After a series of intensely personal and quintessentially British biopics, Terence Davies turns his hand (both behind the camera and at the screenplay) to the story of six formative years in the life of David, a boy in 1940s Bible Belt America. A story based on the remarkable first novel of the same name by the then 16-year-old John Kennedy Toole, who went on to win the Pulitzer Prize for fiction with the humorous A Confederacy Of Dunces before committing suicide.
This is a film of few smiles. David, aged ten (Drake Bell) watches, at turns fascinated and frightened, as his father (Leary) loses his job, quarrels with his mother (Scarwid) and resents the intrusion into their poor household of the flamboyant would-be nightclub singer, Aunt Mae (Rowlands). Bell is then replaced as a 16-year-old by Jacob Tierney who does much the same while visiting Christian rallies and wrestling with the options of becoming either the man his aunt and mother are making him, or the man his fathers example demands. When Leary who fails to make any real impression either on David or the film comes home from World War II in a box, his mother goes slowly and painfully insane, and the choice is made for David.

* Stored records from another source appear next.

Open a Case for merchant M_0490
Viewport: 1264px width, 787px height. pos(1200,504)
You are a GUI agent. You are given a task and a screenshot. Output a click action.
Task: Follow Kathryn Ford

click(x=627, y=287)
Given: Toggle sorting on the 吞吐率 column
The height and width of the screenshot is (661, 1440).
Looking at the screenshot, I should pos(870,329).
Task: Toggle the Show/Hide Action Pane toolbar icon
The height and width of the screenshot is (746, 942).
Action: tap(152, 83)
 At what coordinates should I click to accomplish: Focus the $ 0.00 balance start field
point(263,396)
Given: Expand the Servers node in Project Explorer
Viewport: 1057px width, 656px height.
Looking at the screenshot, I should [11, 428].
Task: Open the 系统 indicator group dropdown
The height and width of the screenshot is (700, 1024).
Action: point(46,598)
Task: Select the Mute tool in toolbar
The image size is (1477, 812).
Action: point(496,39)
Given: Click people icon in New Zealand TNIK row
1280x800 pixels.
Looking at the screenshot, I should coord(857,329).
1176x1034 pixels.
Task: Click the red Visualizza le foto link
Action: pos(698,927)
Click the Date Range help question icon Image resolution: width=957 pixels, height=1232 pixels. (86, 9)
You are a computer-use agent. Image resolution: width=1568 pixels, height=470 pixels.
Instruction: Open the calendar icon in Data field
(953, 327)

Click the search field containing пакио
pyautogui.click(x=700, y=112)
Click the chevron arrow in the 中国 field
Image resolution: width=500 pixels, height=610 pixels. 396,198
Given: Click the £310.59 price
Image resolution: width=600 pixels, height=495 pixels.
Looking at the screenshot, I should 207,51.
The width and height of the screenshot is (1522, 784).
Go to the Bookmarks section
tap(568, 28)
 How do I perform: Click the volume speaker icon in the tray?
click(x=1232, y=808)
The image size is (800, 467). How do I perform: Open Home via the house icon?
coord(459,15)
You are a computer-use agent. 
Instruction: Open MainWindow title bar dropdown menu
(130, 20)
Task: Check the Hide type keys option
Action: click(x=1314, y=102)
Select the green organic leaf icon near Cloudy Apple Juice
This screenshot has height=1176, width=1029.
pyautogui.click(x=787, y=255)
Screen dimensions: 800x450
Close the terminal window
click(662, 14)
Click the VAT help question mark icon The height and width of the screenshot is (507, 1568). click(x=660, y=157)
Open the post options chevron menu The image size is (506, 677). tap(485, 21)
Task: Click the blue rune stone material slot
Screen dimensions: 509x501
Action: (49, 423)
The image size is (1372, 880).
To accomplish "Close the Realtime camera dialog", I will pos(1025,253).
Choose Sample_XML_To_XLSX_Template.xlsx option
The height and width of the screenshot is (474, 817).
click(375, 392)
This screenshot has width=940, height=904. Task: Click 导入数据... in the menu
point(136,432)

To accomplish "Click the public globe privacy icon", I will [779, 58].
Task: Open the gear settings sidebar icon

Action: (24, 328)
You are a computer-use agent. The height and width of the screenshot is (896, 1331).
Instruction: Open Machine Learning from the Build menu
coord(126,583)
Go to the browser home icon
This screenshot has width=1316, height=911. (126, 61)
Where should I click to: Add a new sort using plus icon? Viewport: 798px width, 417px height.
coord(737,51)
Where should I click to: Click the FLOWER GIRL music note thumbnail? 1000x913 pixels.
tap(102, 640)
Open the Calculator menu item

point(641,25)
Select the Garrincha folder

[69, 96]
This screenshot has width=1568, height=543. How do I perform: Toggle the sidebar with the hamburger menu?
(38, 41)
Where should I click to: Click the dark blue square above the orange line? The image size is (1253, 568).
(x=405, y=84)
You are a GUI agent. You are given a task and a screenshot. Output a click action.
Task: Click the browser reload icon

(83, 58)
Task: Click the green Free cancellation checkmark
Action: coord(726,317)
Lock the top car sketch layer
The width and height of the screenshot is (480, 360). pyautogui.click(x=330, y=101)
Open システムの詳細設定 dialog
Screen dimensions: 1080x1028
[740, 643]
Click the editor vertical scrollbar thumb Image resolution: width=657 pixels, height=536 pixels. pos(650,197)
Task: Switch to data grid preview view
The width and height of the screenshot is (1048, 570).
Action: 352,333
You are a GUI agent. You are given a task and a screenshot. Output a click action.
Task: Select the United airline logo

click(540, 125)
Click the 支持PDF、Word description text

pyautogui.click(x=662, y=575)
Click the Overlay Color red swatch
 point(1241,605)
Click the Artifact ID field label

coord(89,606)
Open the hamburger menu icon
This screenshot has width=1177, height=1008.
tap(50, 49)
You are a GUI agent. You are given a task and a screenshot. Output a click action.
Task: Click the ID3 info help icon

Beautifully shot and painstakingly painted, Davids childish perspective nevertheless has the story unfold at the same snails pace of Davies overused camera pans. And while such lethargy may be typical of the book and the setting, it merely serves to make Rowlands proud and sometimes brazen Aunt Mae so much more sparkling than the film itself. The surprisingly unpleasant ending is a bang that cant wipe away the memory of a persistent wimper.